Conjunto de tarefas.
- a) No texto sobre o primeiro amor, sob a proteção de que árvore acontece a primeira chuva?
- b) Devolva, sem alterações, o trecho do texto sobre o primeiro amor que vai de "Quem não se lembra daquele sabe-se" até "desfilava à frente?".
- c) Leve adiante o texto sobre o primeiro amor, começando logo após a última frase apresentada.

━━━ Trecho para leitura ━━━

O primeiro amor – Um texto vencedor de concurso

por nov 4, 2021

Quem não se lembra do primeiro amor?

Quem não se lembra daquele sabe-se lá o quê, saído sabe-se lá de onde, que nos provocava aquela gastura nas entranhas, aquela dificuldade dos diabos de falar e até de respirar?

Quem não se lembra daqueles primeiros olhares, daqueles veres disfarçados de não veres, mas torcendo para que eles fossem notados e correspondidos…?

Quem não se lembra daquela sensação de estar parecendo um cachorro faminto ao sabor de um conflito entre uma contida fome de carinho e uma vontade quase incontrolável de devorar, com os próprios olhos, aquele prêmio que se lhe desfilava à frente?

Ah… Quem é que consegue esquecer-se daqueles sorrisos amarelos de quem estava morrendo de vergonha…? Daquela ansiedade danada ante a possibilidade do primeiro encontro?

E dá para esquecer o primeiro encontro? Como é que conseguiríamos esquecer daquele estranho balbuciar de quem não conseguia dominar o próprio verbo? Daquele calor que nos subia pelas orelhas e daquela sensação de estar sob a mira de todos os olhares do mundo?

Só de lembrar, ainda sinto aqueles calafrios decorrentes daquela sensação desgraçada de quem parecia estar tentando se apoderar de algo que não lhe pertencia…

Mas… Quem não lembra mesmo daquela miserável timidez, daquela intempestiva falta de assunto…? Daquele pavor de cometer deslizes, do bambear das pernas que quase lhe impedia de ficar de pé e daquele pavor de não corresponder às expectativas…? Quantos prejuízos mesmo já nos teria causado aquela velha sensação de inferioridade que a gente chama de timidez?

Quem não se lembra daquele relógio moroso depois do almoço, das lerdas tardes e da inexplicável velocidade das horas noturnas quando na companhia da bem amada, do bem amado…?

Quem não se lembra dos sensibilizantes caíres de noites, que prenunciavam aquelas inesquecíveis trocas de carícias? Ah… Quão gostoso era viver aqueles momentos de espera…!

Dá para esquecer da primeira chuva sob a ineficiente proteção de um cajueiro desfolhado? Quem iria se preocupar com pingos d’água descendo-lhe pela testa num clima daqueles…? E do primeiro ocaso, deixando-se devorar por uma vermelhidão de um céu que parecia derramar lágrimas de sangue ante a morte de um dia ensolarado?

━━━ Material fornecido ━━━

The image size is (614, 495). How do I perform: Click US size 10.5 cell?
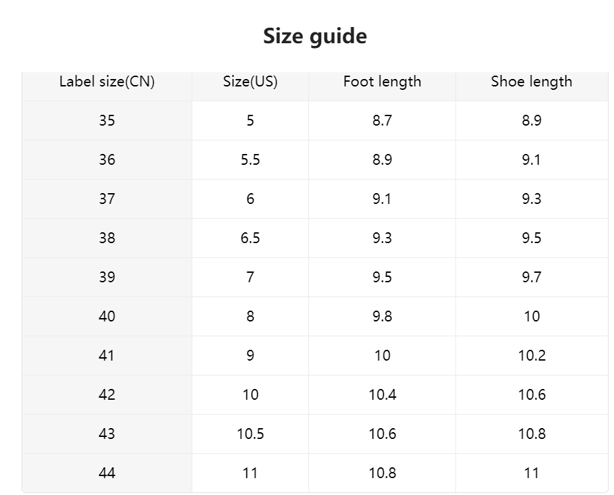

━━━

Respostas.
- a) Sob um cajueiro desfolhado.

- b)
Quem não se lembra daquele sabe-se lá o quê, saído sabe-se lá de onde, que nos provocava aquela gastura nas entranhas, aquela dificuldade dos diabos de falar e até de respirar?

Quem não se lembra daqueles primeiros olhares, daqueles veres disfarçados de não veres, mas torcendo para que eles fossem notados e correspondidos…?

Quem não se lembra daquela sensação de estar parecendo um cachorro faminto ao sabor de um conflito entre uma contida fome de carinho e uma vontade quase incontrolável de devorar, com os próprios olhos, aquele prêmio que se lhe desfilava à frente?

- c)
Como riscar da mente aqueles aconchegos sobre os tentáculos de um céu estrelado? Não dá para esquecer da primeira estrela cadente, do aviãozinho que riscava o céu numa tarde ensolarada, das primeiras preces conjuntas apoiados em inocentes crendices… Definitivamente, não dá para esquecer da primeira madrugada ao sabor de uma brisa convidativa a um abraço fatal.

Como não sorrir, agora, ante as lembranças das bobagens surgidas em meio a um infantil bate-boca de uma primeira briga?

Quantas saudades da inocência, da falta de malícia, das juras de teor utópico bem típico de quem não se dava conta das incertezas do futuro…!

Como não sofrer novamente ao lembrar da primeira espera em vão, da primeira saudade, da dor do primeiro desapontamento…? Como não esboçar um simples sorriso, ao lembrar do primeiro reatar da relação, do primeiro reencontro, das juras de eterno amor como se o eterno existisse?

Ah… Aqui e acolá ainda fecho os olhos e me ponho a saborear, mais e mais, aquele gostinho de um primeiro beijo. Aqui e acolá, cruzo os braços sobre o próprio tronco, abraçando a mim mesmo, e finjo ouvir o badalar de um coraçãozinho solitário tricotando com o meu.

Como é bom, às vezes, não viver sob o domínio de determinados conhecimentos…! Como é bom não sentir determinadas necessidades… E como era bom nos sentirmos dominados pelos valores daquele adolescente que um dia nos habitou…!

Mas o passar dos anos os torna, apenas, distantes lembranças. Gostosas lembranças que resistem ao passar dos anos e continuarão a nos fazer sonhar até os últimos dias.

Silvio Cayua – Academia de Letras dos Municípios do Estado do Ceará (Almece) – Cadeira 13

Texto vencedor do “I Prêmio Marina Mariano de Literatura – Categoria Prosa”, realizado pela Associação de Jornalistas e Escritoras do Brasil /AJEB-CE em caráter nacional, cujo resultado foi divulgado em 20 Nov 2018.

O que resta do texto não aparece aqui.